Algorithm Problem – Binary Tree to List

Hey, nice and thoughtful. My 10 minute solution is as follows:

The way a tree transforms into a linked list is when it just start going to one side. in this case its : 5-4-3-2-1 which is 4 to the left of 5…3 to the left of 4…etc…(you get the point). now the question is how do we go there…
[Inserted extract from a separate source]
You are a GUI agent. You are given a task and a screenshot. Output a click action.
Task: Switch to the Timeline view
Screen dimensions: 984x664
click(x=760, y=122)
Well we know that from balanced binary trees that when we get a disbalance, we do rotations to make it balanced. (a binary tree which is like 5-4-3-2-1 is the most disbalanced tree right?). Now we have a fairly balanced tree (assumed) so we’ll again do rotations to convert it to a disbalanced, one offshoot tree (like we want to). We write a recursive function (im not putting the implementation here) which will go as deep as finding a tree which is not a disbalanced tree. For example in above picture,,, the 1-2-3 sub tree. well do a rotation on 2…make it 3-2-1 (all in one direction to left). we keep doing it for every subtree that is balanced or not in the required form. and finally we’ll have the required linked list form. Now during that we didnt really do anything about making it a doubly linked list…which is fairly easy making every1’s right pointer point to the parent and the LEFT most node’s right pointer point to the root, point head at that node and there you have a doubly linked list binary tree. leme know about my solution. and yea, i have something similar at my blog as well. would you like to take a look at : http://zakimirza.wordpress.com/2007/03/25/quiz-2-tree-problem-ds/

Thank you for appriciating my blog. I think the efficiency in the worst case can be when the three is totally balanced. it would be fun to see how this bahaves on a AVL or redblack. But its gotta be some factor below n for sure. lets c.